Signals were manually counted in ImageJ software using “point” tool thereby acquiring cell counts for E. coli and diplococcal counts for S. epidermidis. Compact diplococci with one green and one red cell were counted as separate signals. For counting purposes at least 10 images were taken per sample at random locations. “Subtract background” (rolling = 50) function of ImageJ was used on FDA-stained images prior to counting signals with recognizable cell morphology. For more reproducible result presentation, cell/diplococcal counts are given per cm2.

Confocal laser scanning microscopy (CSLM) was carried out using Zeiss LSM 510 META equipped with 100x oil immersion objective and acquired images analyzed in Zeiss LSM Image Browser. For acquiring SYTO 9 signals, 488 nm laser and 505–550 nm emission filter was used. For PI, NL and CMO, 561 nm laser in combination with 575 nm longpass emission filter was used. Separate tracks were employed for both excitation/emission paths to avoid signal bleed-through between emission channels. To obtain more precise Z-stack imaging interval, motorized piezo stage was used to image at 0.1 µm interval (PI + SYTO9 samples) or at 0.15 µm (SYTO 9 + NL/CMO). Full Z-stacks for cross-sections on Figs 3 and 4 can be found in Supplementary Album 1.
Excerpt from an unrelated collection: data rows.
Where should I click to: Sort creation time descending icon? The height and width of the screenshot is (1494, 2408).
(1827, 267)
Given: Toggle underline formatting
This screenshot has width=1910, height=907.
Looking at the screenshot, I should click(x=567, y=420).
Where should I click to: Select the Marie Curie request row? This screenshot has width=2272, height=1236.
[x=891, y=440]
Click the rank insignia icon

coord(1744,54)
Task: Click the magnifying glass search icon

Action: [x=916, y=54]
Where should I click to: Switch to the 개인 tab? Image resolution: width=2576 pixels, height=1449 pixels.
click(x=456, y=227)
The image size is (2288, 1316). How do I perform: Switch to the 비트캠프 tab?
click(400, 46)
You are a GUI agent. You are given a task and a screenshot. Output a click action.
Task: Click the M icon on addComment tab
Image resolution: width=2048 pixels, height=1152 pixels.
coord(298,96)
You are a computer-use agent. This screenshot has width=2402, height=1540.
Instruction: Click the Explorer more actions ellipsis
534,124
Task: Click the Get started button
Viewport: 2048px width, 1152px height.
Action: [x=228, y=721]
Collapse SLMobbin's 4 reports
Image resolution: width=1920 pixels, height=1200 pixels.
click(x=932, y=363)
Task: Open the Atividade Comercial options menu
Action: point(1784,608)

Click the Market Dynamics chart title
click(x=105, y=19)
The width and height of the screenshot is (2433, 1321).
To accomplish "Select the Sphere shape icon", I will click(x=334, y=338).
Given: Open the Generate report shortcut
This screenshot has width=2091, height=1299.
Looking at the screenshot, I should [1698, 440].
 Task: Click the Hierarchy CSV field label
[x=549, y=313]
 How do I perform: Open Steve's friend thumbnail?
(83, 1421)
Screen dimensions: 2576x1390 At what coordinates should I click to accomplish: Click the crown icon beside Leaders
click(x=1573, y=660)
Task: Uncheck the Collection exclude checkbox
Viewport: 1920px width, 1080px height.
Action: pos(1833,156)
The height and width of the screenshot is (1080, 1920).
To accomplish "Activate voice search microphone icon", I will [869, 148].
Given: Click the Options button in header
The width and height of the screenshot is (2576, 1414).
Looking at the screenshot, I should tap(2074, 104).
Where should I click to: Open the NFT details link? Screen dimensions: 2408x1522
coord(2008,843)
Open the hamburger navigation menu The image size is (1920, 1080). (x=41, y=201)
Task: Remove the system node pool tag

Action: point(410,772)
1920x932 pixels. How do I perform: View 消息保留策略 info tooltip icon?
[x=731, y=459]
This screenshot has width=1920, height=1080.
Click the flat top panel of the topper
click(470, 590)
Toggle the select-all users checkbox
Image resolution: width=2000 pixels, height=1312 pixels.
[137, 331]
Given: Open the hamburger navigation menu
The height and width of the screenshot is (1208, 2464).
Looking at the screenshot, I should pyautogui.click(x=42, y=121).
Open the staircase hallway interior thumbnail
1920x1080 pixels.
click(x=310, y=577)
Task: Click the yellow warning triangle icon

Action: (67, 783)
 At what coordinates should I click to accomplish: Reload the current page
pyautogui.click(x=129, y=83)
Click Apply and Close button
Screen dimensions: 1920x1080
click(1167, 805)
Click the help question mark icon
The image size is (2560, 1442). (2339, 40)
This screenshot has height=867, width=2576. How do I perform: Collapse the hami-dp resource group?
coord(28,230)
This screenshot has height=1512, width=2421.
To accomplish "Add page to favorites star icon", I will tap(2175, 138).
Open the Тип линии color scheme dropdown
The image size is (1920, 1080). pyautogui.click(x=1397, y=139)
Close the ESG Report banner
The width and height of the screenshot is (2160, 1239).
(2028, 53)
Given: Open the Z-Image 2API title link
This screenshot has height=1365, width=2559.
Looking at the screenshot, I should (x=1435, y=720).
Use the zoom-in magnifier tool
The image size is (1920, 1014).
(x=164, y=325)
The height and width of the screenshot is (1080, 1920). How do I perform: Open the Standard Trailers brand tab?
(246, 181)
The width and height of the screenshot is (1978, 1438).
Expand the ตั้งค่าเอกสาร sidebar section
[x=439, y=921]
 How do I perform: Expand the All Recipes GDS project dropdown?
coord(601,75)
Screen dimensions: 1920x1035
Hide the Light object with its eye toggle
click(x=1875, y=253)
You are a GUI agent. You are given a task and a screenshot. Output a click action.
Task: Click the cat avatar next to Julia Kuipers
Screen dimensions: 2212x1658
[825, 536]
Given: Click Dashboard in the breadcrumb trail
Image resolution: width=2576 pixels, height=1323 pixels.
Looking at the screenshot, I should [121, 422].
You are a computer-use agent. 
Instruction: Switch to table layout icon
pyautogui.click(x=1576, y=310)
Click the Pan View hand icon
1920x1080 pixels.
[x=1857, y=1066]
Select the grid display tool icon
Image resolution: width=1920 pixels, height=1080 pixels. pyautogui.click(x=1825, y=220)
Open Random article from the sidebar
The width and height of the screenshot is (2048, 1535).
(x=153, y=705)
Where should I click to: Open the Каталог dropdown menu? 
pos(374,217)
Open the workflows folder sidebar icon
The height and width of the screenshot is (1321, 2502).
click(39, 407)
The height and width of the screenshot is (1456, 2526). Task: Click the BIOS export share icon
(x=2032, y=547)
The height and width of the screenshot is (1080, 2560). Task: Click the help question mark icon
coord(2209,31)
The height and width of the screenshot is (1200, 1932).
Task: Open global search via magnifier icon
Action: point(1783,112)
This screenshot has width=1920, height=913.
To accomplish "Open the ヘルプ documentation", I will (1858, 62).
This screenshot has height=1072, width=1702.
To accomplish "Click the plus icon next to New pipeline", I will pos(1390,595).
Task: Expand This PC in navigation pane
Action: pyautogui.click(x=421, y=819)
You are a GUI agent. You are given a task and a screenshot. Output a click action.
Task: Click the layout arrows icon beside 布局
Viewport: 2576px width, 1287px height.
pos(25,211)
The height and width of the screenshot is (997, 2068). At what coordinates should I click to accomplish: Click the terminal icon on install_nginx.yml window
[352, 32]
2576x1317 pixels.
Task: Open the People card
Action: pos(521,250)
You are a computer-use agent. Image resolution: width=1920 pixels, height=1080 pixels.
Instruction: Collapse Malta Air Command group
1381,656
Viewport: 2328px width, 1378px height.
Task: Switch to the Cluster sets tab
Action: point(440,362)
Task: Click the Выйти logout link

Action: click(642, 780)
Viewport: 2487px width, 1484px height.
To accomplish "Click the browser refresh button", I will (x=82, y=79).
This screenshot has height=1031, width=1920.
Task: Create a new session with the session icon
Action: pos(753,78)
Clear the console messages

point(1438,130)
Full width at half maximum (FWHM) was measured from non-saturated double-stained cells separately from green and red channels from the same line selection in ImageJ using Gaussian fit function.

Flow cytometry

FCM analysis of PI and SYTO 9 co-stained bacteria was carried out using BD Accuri™ C6 device (BD Biosciences). Primary forward scatter (FCS-H) and secondary fluorescence signal (FL1-H) thresholds were used to filter out noise with minimal loss in bacterial cell signals and live-dead gating was done for E. coli and S. epidermidis using different proportions of viable overnight culture and ethanol-killed overnight culture (1 h incubation in 70% ethanol) confirmed by plate counts. Gating of dead and alive signal populations was executed on SYTO 9 (FL1-A; 533/30 nm)/Propidium iodide (FL3-A; 670 nm LP) scatter plot as illustrated on Supplementary Fig. 7. For more reproducible result presentation, event counts are given per cm2.

DNase treatment

15 surfaces per condition were prepared and rinsed as described and incubated with 500 µl 1x DNase I buffer (10x buffer: 100 mM Tris-HCl (pH 7.5), 25 mM MgCl2, 1 mM CaCl2) with or without DNase I (final concentration 100 U/ml, EN0523, Thermo Fisher Scientific). As a planktonic control, 3 ml of E. coli and 20 ml of S. epidermidis planktonic fraction, with estimated cell count similar to adherent cells on 15 surfaces were pelleted at 7000 g for 10 minutes, supernatant discarded and pellet suspended in DNase buffer with or without DNase I. Both, surfaces with biofilm and tubes with planktonic bacteria were incubated at 37 °C for 4 hours. Adherent cells were harvested by scraping with cell scraper in the same buffer and pelleted by centrifugation at 7000 g for 10 min, suspended in 300 µl 1.5 M NaCl to remove ECM as described in42, thoroughly vortexed and pelleted again to remove cells from ECM fraction. 30 µl of ECM fraction in the supernatant was run on agarose gel electrophoresis (0.8% agarose in Tris-acetate-EDTA (TAE) buffer, stained with 0.5 μg/ml ethidium bromide; 60 V, 60 min, visualized on UV-transilluminator). Pelleted cells were resuspended in PI and SYTO 9 co-stain solution in final concentrations as described above and either analyzed by FCM or 5 µl pipetted onto microscopy slide, covered by cover slip, incubated in dark for 15 min and visualized with epifluorescence microscope.

Statistical analysis

Mean values and standard deviations were calculated by Microsoft Excel standard functions. P-values used in Fig. 2 were acquired using analysis of variance (ANOVA) followed by Tuckey’s multiple comparisons test at α = 0.05 in GraphPadPrism 7.04 where analysis was executed individually for data presented on each graph (Fig. 2a–d). P-values used in Supplementary Fig. 10 were calculated in Microsoft Excel using two-tailed T-test.